To: Regional Wine Producers
From: Bruce Zoecklein, Head, Enology-Grape Chemistry Group, Virginia Tech
Subject: VVA Winter Meeting; Wine Balance
VVA Winter Meeting. The winter meeting of the Virginia Vineyards Association is February 13-15 at the Omni Hotel Charlottesville, VA. Program and registration information is available from the VVA web site at: www.virginiavineyardsassociation.com.
The enology portion of the program is scheduled for Saturday, February 15. The theme is “The Synergy of Wine Structure and Flavor”.
The program outline is as follows: most presentations will be accompanied by sensory evaluations.
Saturday Enology Program VVA Meeting 2003
Enology Session Introductory Remarks B. Zoecklein, Virginia Tech. Overview of the enology program and sensory evaluation format.
Grape and Wine Production in Uruguay Francisco Carrau, Faculty, University of the Republic, Montevideo, Uruguay. Overview of the grape and wine industry of Uruguay and parallels to Virginia’s.
Effects of Aroma/Flavor Trapping on Chardonnay Wine Quality Emily Hodson, Virginia Tech. Update on this practical method of adding back aroma/flavor volatiles, lost during fermentation, to increase wine quality.
Phenol Management Techniques in Virginia Vineyards and Wineries B. Zoecklein, Virginia Tech. Research information and practical discussion on the viticultural and enological issues effecting development, extraction and management of grape and wood-derived phenol compounds, and their relationships to wine quality.
Panel Presentation & Sensory Evaluation of Phenolic Management Techniques. Moderator, Bruce Zoecklein, Virginia Tech. Sensory evaluation and discussion of applied research trials conducted at two Virginia wineries.
Dave Collins, Winemaker, Breaux Vineyards Cap punching vs. deléstage of Cabernet Sauvignon
Michael Shaps, Partner and Winemaker, King Family Vineyards Short vs. long vatting of Merlot
France Study Tour Pascal Durand, University of Burgundy. A discussion of the recently concluded study tour to Southwest France, and possible future tours.
Technology of Tannat Production Francisco Carrau, Faculty, University of the Republic, Montevideo, Uruguay. A discussion regarding the production of this important red variety, including a sensory evaluation.
Effects of Alcohol on Wine Aroma/Flavor K.C. Fugelsang, Professor, California State University Fresno. A discussion on the impact of alcohol concentration on wine aroma/flavor and structural features and methods of dealcoholization. Five Syrah wines produced from the same fruit and dealcoholized to different levels will be evaluated.
As a prelude to this event, the following is a two-part review of some issues regarding wine structure and flavor.
Wine Balance. Palate balance is a critical feature influencing wine quality, by impacting the harmony and integration of structural components. The major factors governing palate balance in dry wines are the quantity and “quality” of tannins, concentration of alcohol, and concentration and types of acidity. These components interrelate, influencing the perception of balance according to the following:
Sweet » acidity + bitterness and astringency
The perception of sweetness derived from alcohol, polysaccharides and sugar (when present), must be in balance with the sum of the perceptions of acidity, astringency, and bitterness. This relationship suggests that the lower the acidity, the more tannin a wine can support. The palate balance formula is functionally analogous to the suppleness index described by Peynaud (1984):
Suppleness index = alcohol
(vol/vol) -
(titratable acidity + tannin)

◆ **DATA**:
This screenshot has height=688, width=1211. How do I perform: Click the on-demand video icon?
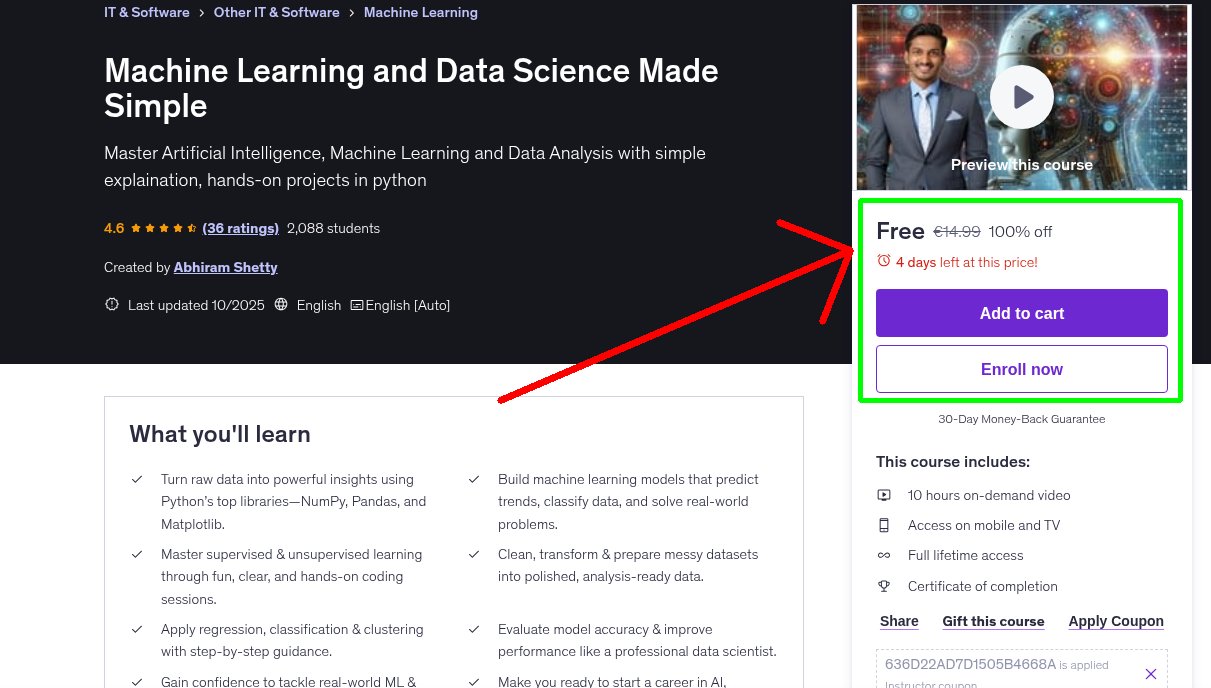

◆ **PROBLEM DESCRIPTION**:
In the wine meeting memo, which grape variety is used to compare cap punching with deléstage?

◆ **EXERCISE ANSWER**:
Cabernet Sauvignon